Track down every line below that holds "each" and copy it.

(Stored data)
________________________

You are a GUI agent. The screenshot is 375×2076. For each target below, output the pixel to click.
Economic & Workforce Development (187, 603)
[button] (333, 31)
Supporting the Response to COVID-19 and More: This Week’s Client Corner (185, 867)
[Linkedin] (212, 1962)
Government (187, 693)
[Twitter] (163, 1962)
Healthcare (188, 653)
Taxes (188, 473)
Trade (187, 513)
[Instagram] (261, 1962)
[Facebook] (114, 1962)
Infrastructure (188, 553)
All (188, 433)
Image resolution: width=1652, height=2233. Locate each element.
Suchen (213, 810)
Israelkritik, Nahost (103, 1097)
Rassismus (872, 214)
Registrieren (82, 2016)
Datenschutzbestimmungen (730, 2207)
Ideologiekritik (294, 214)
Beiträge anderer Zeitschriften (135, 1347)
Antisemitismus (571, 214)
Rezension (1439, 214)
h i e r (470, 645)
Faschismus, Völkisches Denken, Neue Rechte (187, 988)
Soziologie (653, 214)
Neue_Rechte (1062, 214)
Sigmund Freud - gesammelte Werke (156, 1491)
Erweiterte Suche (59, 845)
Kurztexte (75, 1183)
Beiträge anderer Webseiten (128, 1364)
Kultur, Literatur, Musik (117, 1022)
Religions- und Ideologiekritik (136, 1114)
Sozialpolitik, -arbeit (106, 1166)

________________________

◆ EXERCISE RESPONSE:
You are a GUI agent. The screenshot is 375×2076. For each target below, output the pixel to click.
Image resolution: width=1652, height=2233. Locate each element.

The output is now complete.